[Pixel coordinate grounding data]
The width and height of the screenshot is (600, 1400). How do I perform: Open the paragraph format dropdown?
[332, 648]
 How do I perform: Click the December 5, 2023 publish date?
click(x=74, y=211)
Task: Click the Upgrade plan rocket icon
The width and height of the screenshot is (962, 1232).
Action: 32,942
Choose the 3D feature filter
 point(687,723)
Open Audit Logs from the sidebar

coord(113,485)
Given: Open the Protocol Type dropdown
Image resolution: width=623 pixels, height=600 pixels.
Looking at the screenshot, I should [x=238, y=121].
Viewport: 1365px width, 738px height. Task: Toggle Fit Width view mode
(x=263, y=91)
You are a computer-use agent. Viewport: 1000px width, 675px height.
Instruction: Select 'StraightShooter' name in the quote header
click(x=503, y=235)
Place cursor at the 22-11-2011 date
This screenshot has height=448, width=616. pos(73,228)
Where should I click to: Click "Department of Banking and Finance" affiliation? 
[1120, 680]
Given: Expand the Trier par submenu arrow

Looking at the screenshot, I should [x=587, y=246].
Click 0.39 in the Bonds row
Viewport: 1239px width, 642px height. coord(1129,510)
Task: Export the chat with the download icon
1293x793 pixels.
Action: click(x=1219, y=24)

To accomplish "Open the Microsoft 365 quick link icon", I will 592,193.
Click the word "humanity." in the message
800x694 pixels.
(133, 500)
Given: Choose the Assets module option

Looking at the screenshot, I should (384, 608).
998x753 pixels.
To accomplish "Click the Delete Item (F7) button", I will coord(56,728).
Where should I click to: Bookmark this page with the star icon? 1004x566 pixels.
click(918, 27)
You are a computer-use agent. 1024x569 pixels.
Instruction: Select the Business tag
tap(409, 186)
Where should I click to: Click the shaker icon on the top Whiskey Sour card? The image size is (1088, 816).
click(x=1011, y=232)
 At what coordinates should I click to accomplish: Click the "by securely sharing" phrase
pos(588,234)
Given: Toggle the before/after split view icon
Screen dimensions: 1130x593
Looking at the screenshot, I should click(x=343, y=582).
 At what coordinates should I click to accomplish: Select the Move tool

=== TASK TO COMPLETE ===
Restate the records above exactly.

=== ANSWER BOX ===
The width and height of the screenshot is (600, 1400). How do I perform: Open the paragraph format dropdown?
[332, 648]
 How do I perform: Click the December 5, 2023 publish date?
click(x=74, y=211)
Task: Click the Upgrade plan rocket icon
The width and height of the screenshot is (962, 1232).
Action: 32,942
Choose the 3D feature filter
 point(687,723)
Open Audit Logs from the sidebar

coord(113,485)
Given: Open the Protocol Type dropdown
Image resolution: width=623 pixels, height=600 pixels.
Looking at the screenshot, I should [x=238, y=121].
Viewport: 1365px width, 738px height. Task: Toggle Fit Width view mode
(x=263, y=91)
You are a computer-use agent. Viewport: 1000px width, 675px height.
Instruction: Select 'StraightShooter' name in the quote header
click(x=503, y=235)
Place cursor at the 22-11-2011 date
This screenshot has height=448, width=616. pos(73,228)
Where should I click to: Click "Department of Banking and Finance" affiliation? 
[1120, 680]
Given: Expand the Trier par submenu arrow

Looking at the screenshot, I should [x=587, y=246].
Click 0.39 in the Bonds row
Viewport: 1239px width, 642px height. coord(1129,510)
Task: Export the chat with the download icon
1293x793 pixels.
Action: click(x=1219, y=24)

To accomplish "Open the Microsoft 365 quick link icon", I will 592,193.
Click the word "humanity." in the message
800x694 pixels.
(133, 500)
Given: Choose the Assets module option

Looking at the screenshot, I should (384, 608).
998x753 pixels.
To accomplish "Click the Delete Item (F7) button", I will coord(56,728).
Where should I click to: Bookmark this page with the star icon? 1004x566 pixels.
click(918, 27)
You are a computer-use agent. 1024x569 pixels.
Instruction: Select the Business tag
tap(409, 186)
Where should I click to: Click the shaker icon on the top Whiskey Sour card? The image size is (1088, 816).
click(x=1011, y=232)
 At what coordinates should I click to accomplish: Click the "by securely sharing" phrase
pos(588,234)
Given: Toggle the before/after split view icon
Screen dimensions: 1130x593
Looking at the screenshot, I should click(x=343, y=582).
 At what coordinates should I click to accomplish: Select the Move tool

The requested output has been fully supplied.